[Collected data entries]

● ● ● ●

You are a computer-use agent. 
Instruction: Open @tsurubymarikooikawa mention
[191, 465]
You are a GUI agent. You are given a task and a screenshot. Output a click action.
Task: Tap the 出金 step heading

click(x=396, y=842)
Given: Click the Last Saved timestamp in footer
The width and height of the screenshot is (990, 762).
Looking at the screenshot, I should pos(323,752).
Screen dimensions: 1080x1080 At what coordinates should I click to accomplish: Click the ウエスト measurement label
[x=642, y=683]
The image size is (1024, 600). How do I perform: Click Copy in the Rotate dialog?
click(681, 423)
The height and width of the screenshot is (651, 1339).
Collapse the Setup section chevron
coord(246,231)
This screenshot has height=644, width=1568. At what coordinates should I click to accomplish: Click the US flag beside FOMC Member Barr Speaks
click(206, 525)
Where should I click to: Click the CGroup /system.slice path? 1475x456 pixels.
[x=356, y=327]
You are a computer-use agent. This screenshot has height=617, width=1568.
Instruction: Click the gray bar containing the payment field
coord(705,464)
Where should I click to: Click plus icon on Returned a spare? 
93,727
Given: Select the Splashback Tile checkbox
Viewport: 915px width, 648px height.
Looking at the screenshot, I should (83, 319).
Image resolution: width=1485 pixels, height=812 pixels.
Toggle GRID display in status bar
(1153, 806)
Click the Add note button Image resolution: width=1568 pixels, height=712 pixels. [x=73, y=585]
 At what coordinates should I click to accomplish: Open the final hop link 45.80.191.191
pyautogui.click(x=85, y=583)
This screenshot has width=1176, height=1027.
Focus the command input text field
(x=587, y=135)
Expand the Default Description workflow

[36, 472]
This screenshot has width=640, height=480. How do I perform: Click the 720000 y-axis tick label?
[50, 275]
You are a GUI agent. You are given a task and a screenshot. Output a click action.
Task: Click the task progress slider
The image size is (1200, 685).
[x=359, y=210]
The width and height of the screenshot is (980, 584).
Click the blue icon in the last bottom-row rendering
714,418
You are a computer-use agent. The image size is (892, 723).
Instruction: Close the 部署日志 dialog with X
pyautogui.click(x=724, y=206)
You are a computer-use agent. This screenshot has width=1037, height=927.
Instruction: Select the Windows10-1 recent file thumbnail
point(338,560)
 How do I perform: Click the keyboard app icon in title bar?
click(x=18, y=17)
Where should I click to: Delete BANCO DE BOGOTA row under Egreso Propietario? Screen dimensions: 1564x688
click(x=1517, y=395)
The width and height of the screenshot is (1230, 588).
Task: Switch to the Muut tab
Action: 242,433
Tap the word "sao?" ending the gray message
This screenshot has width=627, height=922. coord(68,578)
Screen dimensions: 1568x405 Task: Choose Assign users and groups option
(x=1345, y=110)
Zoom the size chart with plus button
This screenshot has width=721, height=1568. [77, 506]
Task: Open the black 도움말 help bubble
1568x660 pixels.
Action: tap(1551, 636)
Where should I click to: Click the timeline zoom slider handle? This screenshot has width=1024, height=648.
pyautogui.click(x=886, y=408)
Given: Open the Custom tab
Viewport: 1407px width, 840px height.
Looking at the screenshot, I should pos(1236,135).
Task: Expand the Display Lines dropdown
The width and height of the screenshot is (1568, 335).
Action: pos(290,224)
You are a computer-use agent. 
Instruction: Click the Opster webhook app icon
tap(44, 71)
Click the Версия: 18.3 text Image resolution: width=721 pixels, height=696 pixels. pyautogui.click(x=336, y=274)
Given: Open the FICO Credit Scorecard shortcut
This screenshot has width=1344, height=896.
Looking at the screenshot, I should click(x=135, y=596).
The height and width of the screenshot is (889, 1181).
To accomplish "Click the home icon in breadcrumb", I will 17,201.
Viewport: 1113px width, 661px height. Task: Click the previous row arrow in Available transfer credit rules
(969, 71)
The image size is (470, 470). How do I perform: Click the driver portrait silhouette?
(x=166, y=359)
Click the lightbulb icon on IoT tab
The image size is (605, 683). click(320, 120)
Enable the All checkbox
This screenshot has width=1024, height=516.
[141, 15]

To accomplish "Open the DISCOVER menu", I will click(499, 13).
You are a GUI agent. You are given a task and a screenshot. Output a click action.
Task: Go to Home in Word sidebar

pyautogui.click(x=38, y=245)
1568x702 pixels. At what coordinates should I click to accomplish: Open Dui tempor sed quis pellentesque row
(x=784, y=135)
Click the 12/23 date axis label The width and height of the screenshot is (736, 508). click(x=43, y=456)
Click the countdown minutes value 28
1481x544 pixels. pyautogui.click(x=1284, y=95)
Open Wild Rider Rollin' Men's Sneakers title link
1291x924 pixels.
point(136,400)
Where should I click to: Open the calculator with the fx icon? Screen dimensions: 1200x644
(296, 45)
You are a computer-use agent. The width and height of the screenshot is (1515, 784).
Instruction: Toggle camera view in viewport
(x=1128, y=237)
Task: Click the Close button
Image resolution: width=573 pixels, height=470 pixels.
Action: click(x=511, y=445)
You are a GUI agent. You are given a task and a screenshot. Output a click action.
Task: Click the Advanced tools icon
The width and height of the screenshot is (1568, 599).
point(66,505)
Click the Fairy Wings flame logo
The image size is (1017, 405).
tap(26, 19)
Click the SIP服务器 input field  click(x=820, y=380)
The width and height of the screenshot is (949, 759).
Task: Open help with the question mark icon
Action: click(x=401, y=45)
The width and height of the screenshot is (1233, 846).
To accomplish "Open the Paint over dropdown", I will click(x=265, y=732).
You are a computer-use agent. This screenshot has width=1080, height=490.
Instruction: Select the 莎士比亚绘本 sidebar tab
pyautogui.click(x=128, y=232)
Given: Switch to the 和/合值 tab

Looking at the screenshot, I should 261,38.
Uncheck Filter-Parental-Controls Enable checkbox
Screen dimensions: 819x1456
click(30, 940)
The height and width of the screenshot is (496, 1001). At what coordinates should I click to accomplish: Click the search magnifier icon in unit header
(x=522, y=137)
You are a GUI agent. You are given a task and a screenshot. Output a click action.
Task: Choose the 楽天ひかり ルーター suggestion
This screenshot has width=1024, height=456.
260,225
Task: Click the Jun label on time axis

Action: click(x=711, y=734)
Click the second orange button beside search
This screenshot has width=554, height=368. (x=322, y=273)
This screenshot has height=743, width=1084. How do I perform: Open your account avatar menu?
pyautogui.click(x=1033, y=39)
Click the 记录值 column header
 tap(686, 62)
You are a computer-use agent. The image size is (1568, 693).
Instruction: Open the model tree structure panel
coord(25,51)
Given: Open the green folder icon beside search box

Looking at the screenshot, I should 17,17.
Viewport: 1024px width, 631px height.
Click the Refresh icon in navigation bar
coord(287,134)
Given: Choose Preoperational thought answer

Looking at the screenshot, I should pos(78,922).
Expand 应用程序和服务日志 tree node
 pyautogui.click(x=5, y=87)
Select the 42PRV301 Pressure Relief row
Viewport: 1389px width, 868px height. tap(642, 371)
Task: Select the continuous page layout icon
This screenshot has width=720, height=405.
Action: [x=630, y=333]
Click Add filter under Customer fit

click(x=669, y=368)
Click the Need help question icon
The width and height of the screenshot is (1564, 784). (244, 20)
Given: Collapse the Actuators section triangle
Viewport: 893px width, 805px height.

● ● ● ●

=== WHAT IS BEING ASKED ===
All the lines above must appear again in the answer, word for word.

=== ANSWER BELOW ===
You are a computer-use agent. 
Instruction: Open @tsurubymarikooikawa mention
[191, 465]
You are a GUI agent. You are given a task and a screenshot. Output a click action.
Task: Tap the 出金 step heading

click(x=396, y=842)
Given: Click the Last Saved timestamp in footer
The width and height of the screenshot is (990, 762).
Looking at the screenshot, I should pos(323,752).
Screen dimensions: 1080x1080 At what coordinates should I click to accomplish: Click the ウエスト measurement label
[x=642, y=683]
The image size is (1024, 600). How do I perform: Click Copy in the Rotate dialog?
click(681, 423)
The height and width of the screenshot is (651, 1339).
Collapse the Setup section chevron
coord(246,231)
This screenshot has height=644, width=1568. At what coordinates should I click to accomplish: Click the US flag beside FOMC Member Barr Speaks
click(206, 525)
Where should I click to: Click the CGroup /system.slice path? 1475x456 pixels.
[x=356, y=327]
You are a computer-use agent. This screenshot has height=617, width=1568.
Instruction: Click the gray bar containing the payment field
coord(705,464)
Where should I click to: Click plus icon on Returned a spare? 
93,727
Given: Select the Splashback Tile checkbox
Viewport: 915px width, 648px height.
Looking at the screenshot, I should (83, 319).
Image resolution: width=1485 pixels, height=812 pixels.
Toggle GRID display in status bar
(1153, 806)
Click the Add note button Image resolution: width=1568 pixels, height=712 pixels. [x=73, y=585]
 At what coordinates should I click to accomplish: Open the final hop link 45.80.191.191
pyautogui.click(x=85, y=583)
This screenshot has width=1176, height=1027.
Focus the command input text field
(x=587, y=135)
Expand the Default Description workflow

[36, 472]
This screenshot has width=640, height=480. How do I perform: Click the 720000 y-axis tick label?
[50, 275]
You are a GUI agent. You are given a task and a screenshot. Output a click action.
Task: Click the task progress slider
The image size is (1200, 685).
[x=359, y=210]
The width and height of the screenshot is (980, 584).
Click the blue icon in the last bottom-row rendering
714,418
You are a computer-use agent. The image size is (892, 723).
Instruction: Close the 部署日志 dialog with X
pyautogui.click(x=724, y=206)
You are a computer-use agent. This screenshot has width=1037, height=927.
Instruction: Select the Windows10-1 recent file thumbnail
point(338,560)
 How do I perform: Click the keyboard app icon in title bar?
click(x=18, y=17)
Where should I click to: Delete BANCO DE BOGOTA row under Egreso Propietario? Screen dimensions: 1564x688
click(x=1517, y=395)
The width and height of the screenshot is (1230, 588).
Task: Switch to the Muut tab
Action: 242,433
Tap the word "sao?" ending the gray message
This screenshot has width=627, height=922. coord(68,578)
Screen dimensions: 1568x405 Task: Choose Assign users and groups option
(x=1345, y=110)
Zoom the size chart with plus button
This screenshot has width=721, height=1568. [77, 506]
Task: Open the black 도움말 help bubble
1568x660 pixels.
Action: tap(1551, 636)
Where should I click to: Click the timeline zoom slider handle? This screenshot has width=1024, height=648.
pyautogui.click(x=886, y=408)
Given: Open the Custom tab
Viewport: 1407px width, 840px height.
Looking at the screenshot, I should pos(1236,135).
Task: Expand the Display Lines dropdown
The width and height of the screenshot is (1568, 335).
Action: pos(290,224)
You are a computer-use agent. 
Instruction: Click the Opster webhook app icon
tap(44, 71)
Click the Версия: 18.3 text Image resolution: width=721 pixels, height=696 pixels. pyautogui.click(x=336, y=274)
Given: Open the FICO Credit Scorecard shortcut
This screenshot has width=1344, height=896.
Looking at the screenshot, I should click(x=135, y=596).
The height and width of the screenshot is (889, 1181).
To accomplish "Click the home icon in breadcrumb", I will 17,201.
Viewport: 1113px width, 661px height. Task: Click the previous row arrow in Available transfer credit rules
(969, 71)
The image size is (470, 470). How do I perform: Click the driver portrait silhouette?
(x=166, y=359)
Click the lightbulb icon on IoT tab
The image size is (605, 683). click(320, 120)
Enable the All checkbox
This screenshot has width=1024, height=516.
[141, 15]

To accomplish "Open the DISCOVER menu", I will click(499, 13).
You are a GUI agent. You are given a task and a screenshot. Output a click action.
Task: Go to Home in Word sidebar

pyautogui.click(x=38, y=245)
1568x702 pixels. At what coordinates should I click to accomplish: Open Dui tempor sed quis pellentesque row
(x=784, y=135)
Click the 12/23 date axis label The width and height of the screenshot is (736, 508). click(x=43, y=456)
Click the countdown minutes value 28
1481x544 pixels. pyautogui.click(x=1284, y=95)
Open Wild Rider Rollin' Men's Sneakers title link
1291x924 pixels.
point(136,400)
Where should I click to: Open the calculator with the fx icon? Screen dimensions: 1200x644
(296, 45)
You are a computer-use agent. The width and height of the screenshot is (1515, 784).
Instruction: Toggle camera view in viewport
(x=1128, y=237)
Task: Click the Close button
Image resolution: width=573 pixels, height=470 pixels.
Action: click(x=511, y=445)
You are a GUI agent. You are given a task and a screenshot. Output a click action.
Task: Click the Advanced tools icon
The width and height of the screenshot is (1568, 599).
point(66,505)
Click the Fairy Wings flame logo
The image size is (1017, 405).
tap(26, 19)
Click the SIP服务器 input field  click(x=820, y=380)
The width and height of the screenshot is (949, 759).
Task: Open help with the question mark icon
Action: click(x=401, y=45)
The width and height of the screenshot is (1233, 846).
To accomplish "Open the Paint over dropdown", I will click(x=265, y=732).
You are a computer-use agent. This screenshot has width=1080, height=490.
Instruction: Select the 莎士比亚绘本 sidebar tab
pyautogui.click(x=128, y=232)
Given: Switch to the 和/合值 tab

Looking at the screenshot, I should 261,38.
Uncheck Filter-Parental-Controls Enable checkbox
Screen dimensions: 819x1456
click(30, 940)
The height and width of the screenshot is (496, 1001). At what coordinates should I click to accomplish: Click the search magnifier icon in unit header
(x=522, y=137)
You are a GUI agent. You are given a task and a screenshot. Output a click action.
Task: Choose the 楽天ひかり ルーター suggestion
This screenshot has width=1024, height=456.
260,225
Task: Click the Jun label on time axis

Action: click(x=711, y=734)
Click the second orange button beside search
This screenshot has width=554, height=368. (x=322, y=273)
This screenshot has height=743, width=1084. How do I perform: Open your account avatar menu?
pyautogui.click(x=1033, y=39)
Click the 记录值 column header
 tap(686, 62)
You are a computer-use agent. The image size is (1568, 693).
Instruction: Open the model tree structure panel
coord(25,51)
Given: Open the green folder icon beside search box

Looking at the screenshot, I should 17,17.
Viewport: 1024px width, 631px height.
Click the Refresh icon in navigation bar
coord(287,134)
Given: Choose Preoperational thought answer

Looking at the screenshot, I should pos(78,922).
Expand 应用程序和服务日志 tree node
 pyautogui.click(x=5, y=87)
Select the 42PRV301 Pressure Relief row
Viewport: 1389px width, 868px height. tap(642, 371)
Task: Select the continuous page layout icon
This screenshot has width=720, height=405.
Action: [x=630, y=333]
Click Add filter under Customer fit

click(x=669, y=368)
Click the Need help question icon
The width and height of the screenshot is (1564, 784). (244, 20)
Given: Collapse the Actuators section triangle
Viewport: 893px width, 805px height.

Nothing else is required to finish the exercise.